Kirk Herbstreit is concerned about the state of college football.
It isn’t so much that Texas and Oklahoma have both been invited and accepted invitations to join the SEC, it has more to do with that that represents.
Tradition and rivalries are what sets the college game apart from all other sports, the ESPN “College GameDay” analyst said. That, however, doesn’t appear to be a priority.
“I guess it’s our new world, our new reality,” Herbstreit said on SportsCenter. “I don’t know how you feel. I’m a bit of a traditionalist. I think when we did this realignment a few years ago and you saw teams like Nebraska leave and go to the Big Ten and Colorado leave. It was at that time we were thinking that Texas might leave and join the Big Ten or the Pac-12, and the Big 12 would have this same situation.

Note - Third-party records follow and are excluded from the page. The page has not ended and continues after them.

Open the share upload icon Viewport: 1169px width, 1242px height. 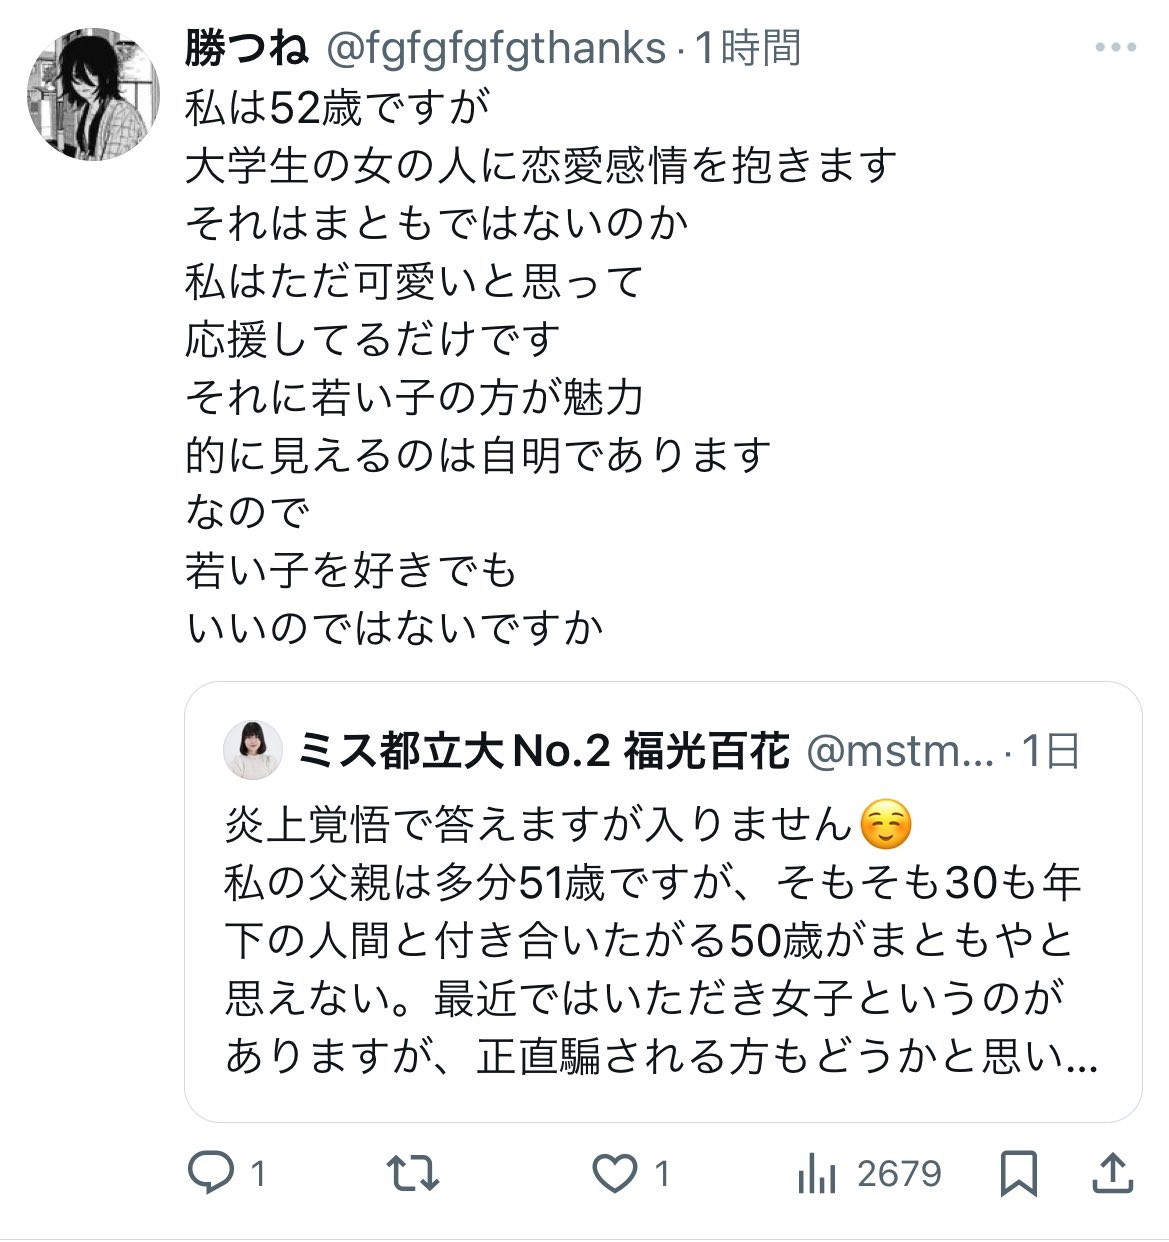tap(1113, 1173)
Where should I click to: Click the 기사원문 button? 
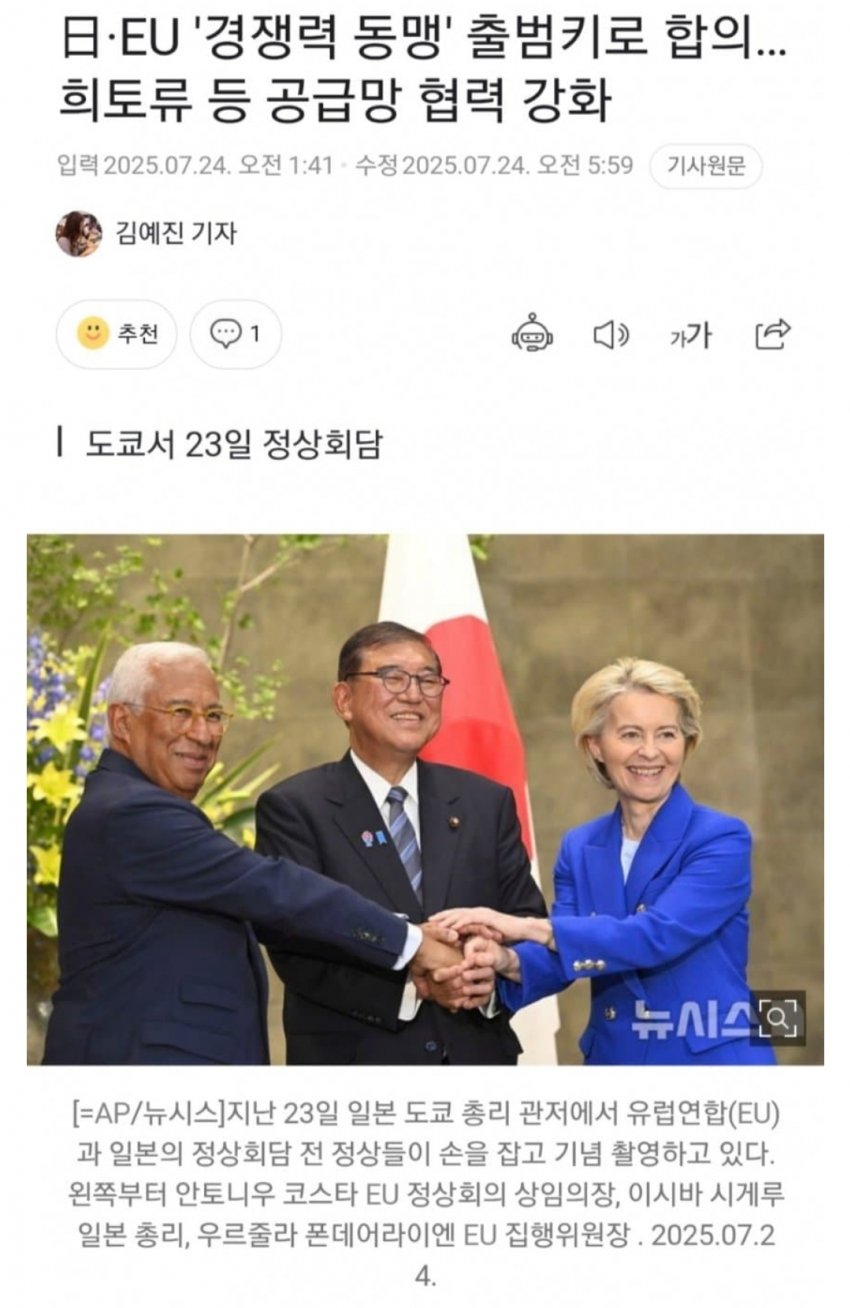point(706,167)
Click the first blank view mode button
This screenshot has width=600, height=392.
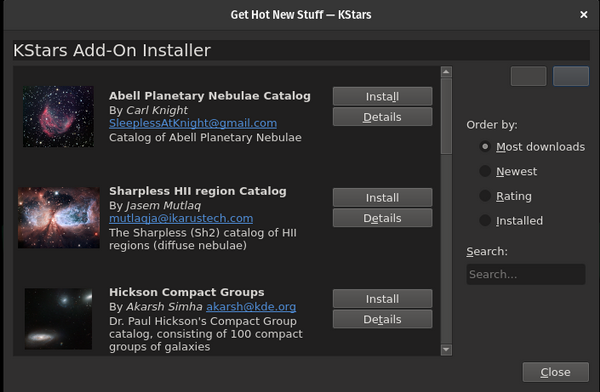[528, 76]
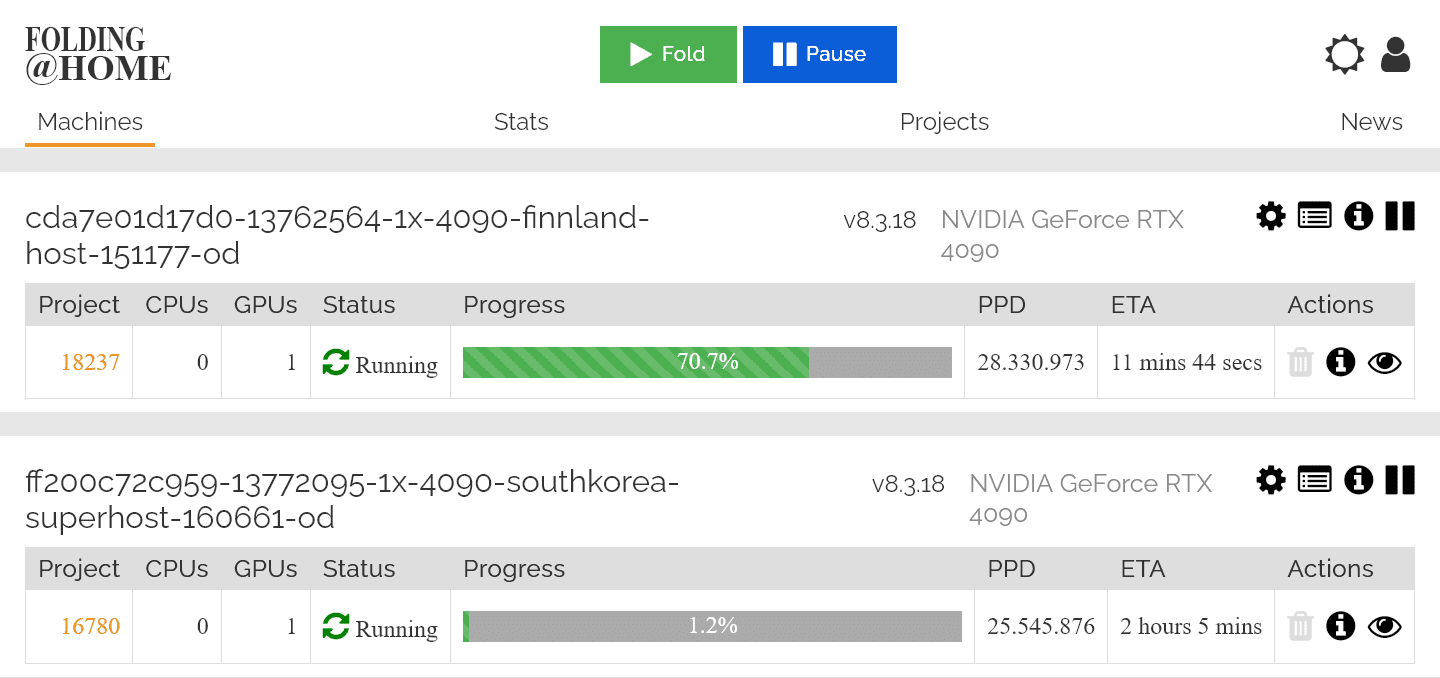
Task: Click the green Fold button
Action: click(x=668, y=54)
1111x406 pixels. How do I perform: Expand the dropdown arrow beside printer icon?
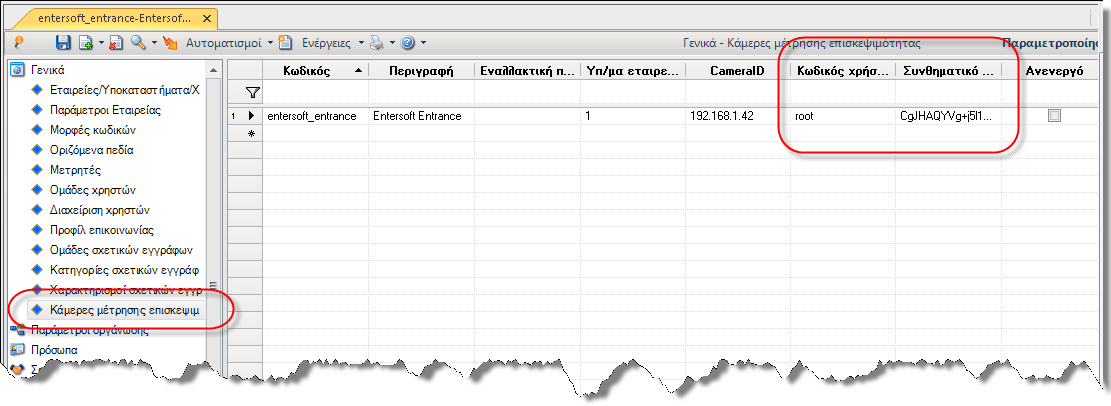(392, 43)
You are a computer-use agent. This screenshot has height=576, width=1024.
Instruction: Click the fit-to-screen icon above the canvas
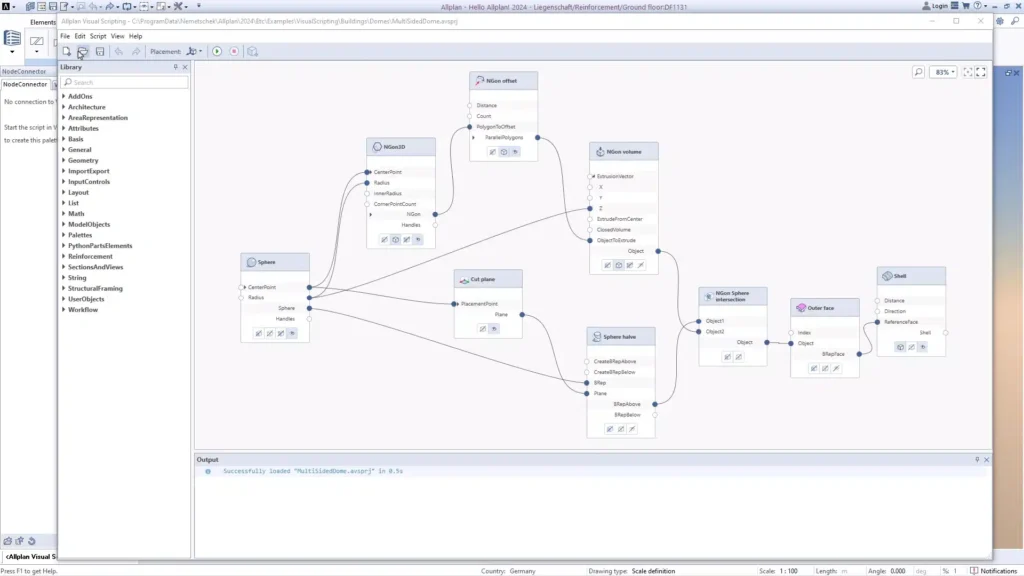tap(981, 72)
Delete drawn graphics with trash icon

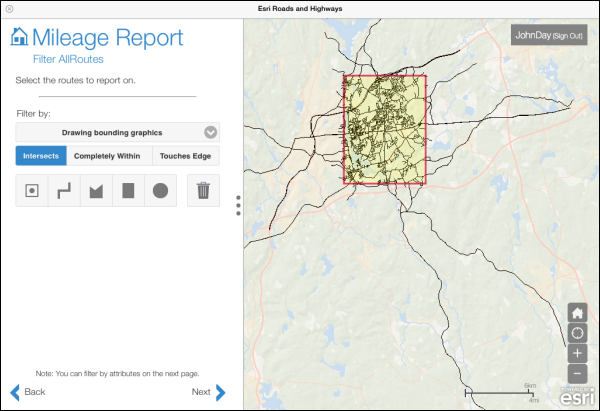[x=203, y=190]
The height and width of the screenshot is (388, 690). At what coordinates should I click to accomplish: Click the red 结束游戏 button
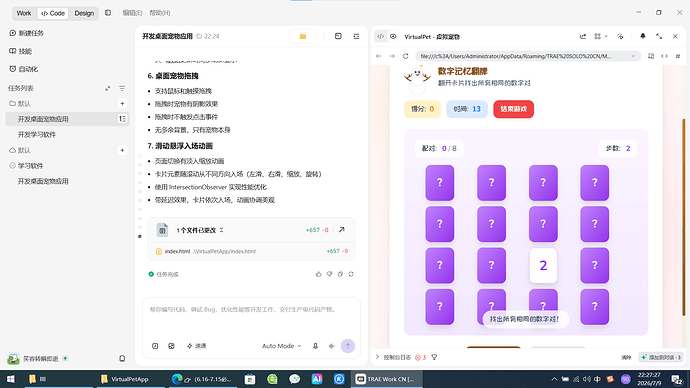(x=514, y=109)
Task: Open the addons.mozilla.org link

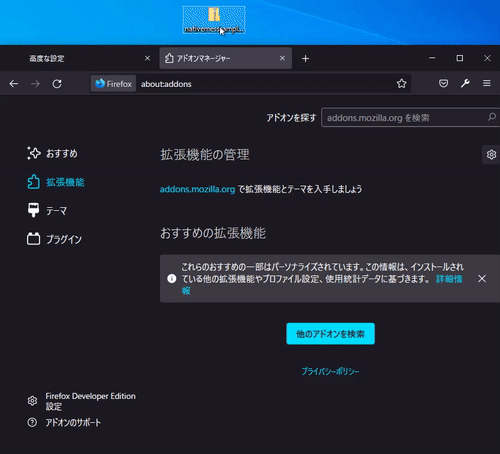Action: pos(197,189)
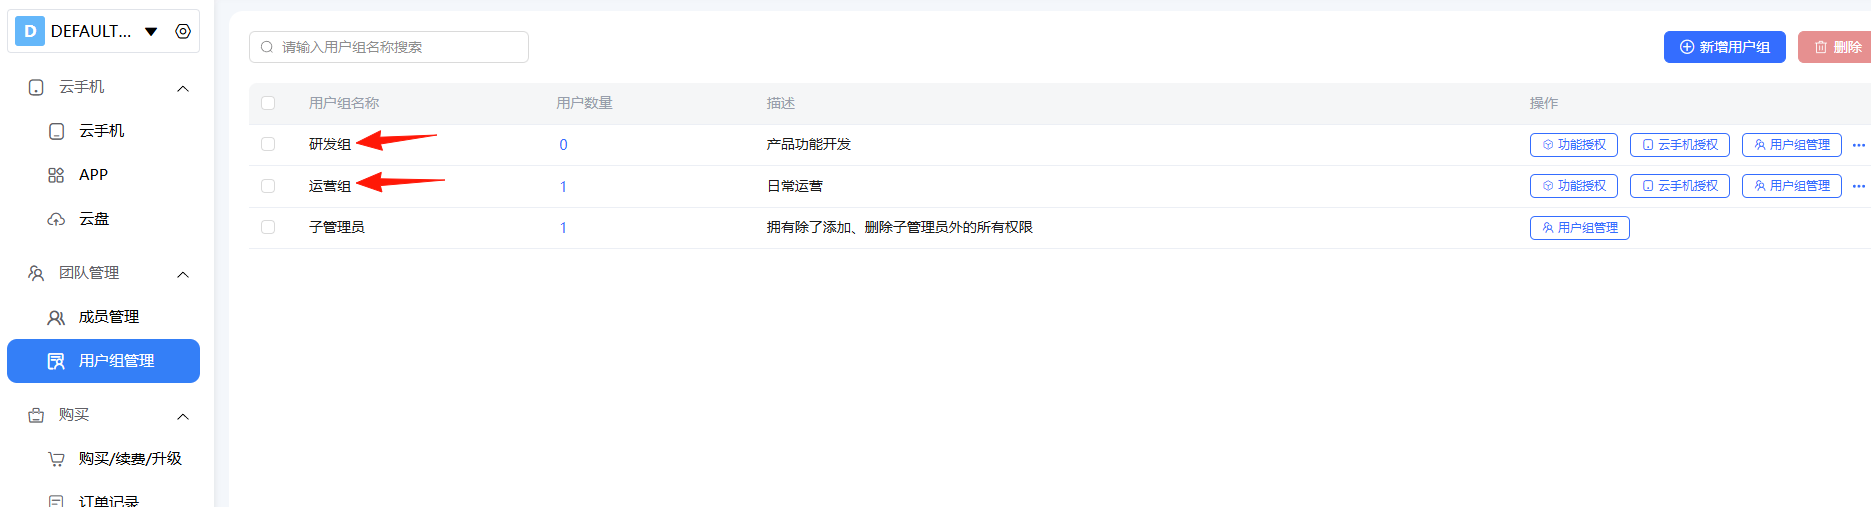
Task: Click 功能授权 for 研发组
Action: click(1573, 145)
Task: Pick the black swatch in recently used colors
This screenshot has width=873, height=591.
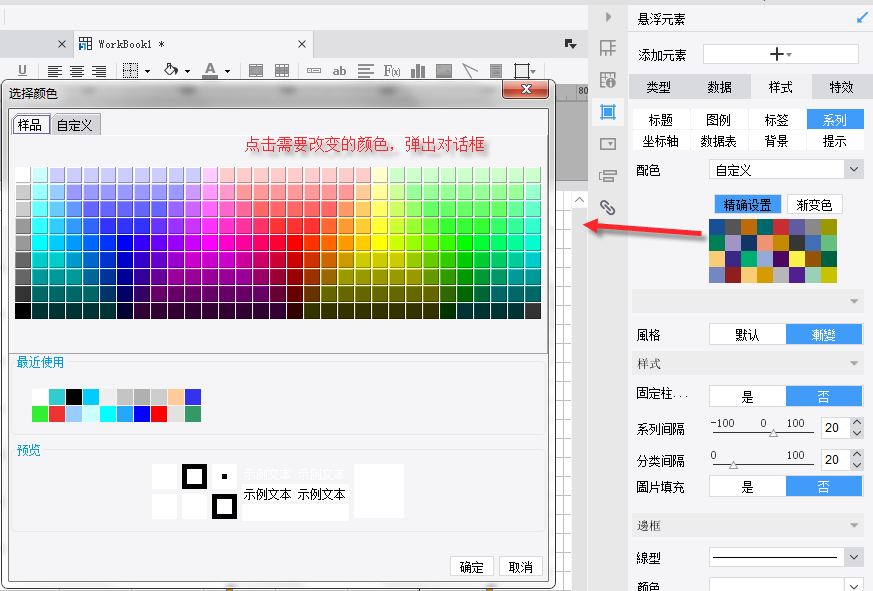Action: coord(74,397)
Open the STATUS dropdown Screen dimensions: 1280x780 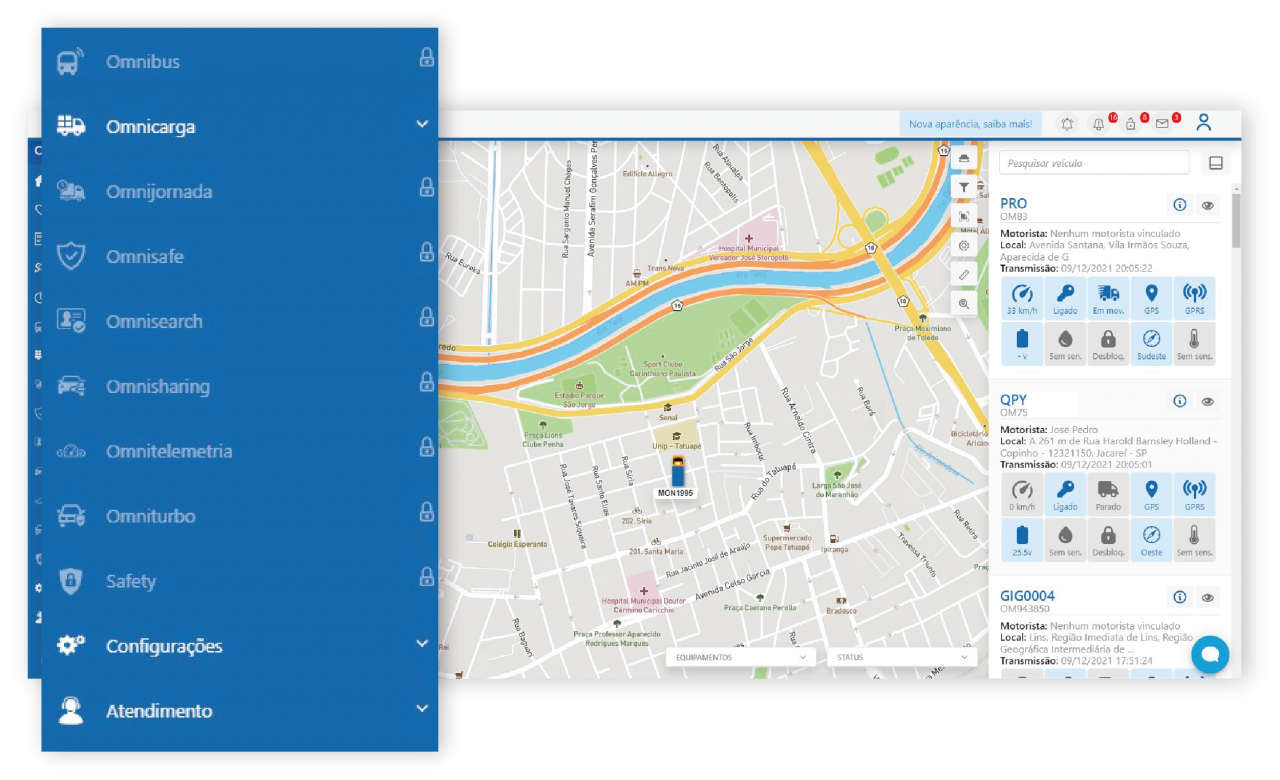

“What’s becoming abundantly clear, and I hate to say this because I’ve always tried to fight it, is people are trying to stay at the top. They’re trying to compete with the SEC, and it’s all about money. It’s no longer about tradition. It’s no longer about the things that I think college football have always kind of tried to stand itself on top of and really look at and appreciate rivalries and tradition and things of that nature.”
In votes Friday morning, Texas’ and Oklahoma’s board of regents voted to approve the move to the SEC.
A new television rights deal with ESPN is expected to pay the conference an extra $300 million annually doesn’t go into effect until 2024. However, that number will certainly increase with the addition of Texas and Oklahoma.
“Right now, I think it’s about money and keeping up with the Joneses and right now, Texas and OU, they’re looking over in the horizon to the east and they’re seeing that SEC and all that money, and they’re saying we can’t be left behind,” Herbstreit said. “We want to go into that neighborhood, and we want to join that group of teams, and that’s basically why we are where we are. And what this will do as far as the future, you know, if you and I are sitting here three years from now or five years from now, talking about college athletics, I have literally no idea where we are headed, but I feel like these are two big dominoes that are falling.”
And because of that, Herbstreit said, the college game is moving away from the unique things that make it great.
“I just hate losing the tradition of this sport,” he said. “I’ve always been, I guess naive to it. I’ve always tried to be the guy that’s like, ‘No, we’re gonna hold on to our traditions. People care about those traditions. They care about the rivalries.’
“Clearly, the decision-makers don’t. And we’re now in an arms race and it’s about the money.”
On the other hand, when it comes to looking at just the SEC, and not college football as a whole, Herbstreit’s can be summed up in one word: Wow.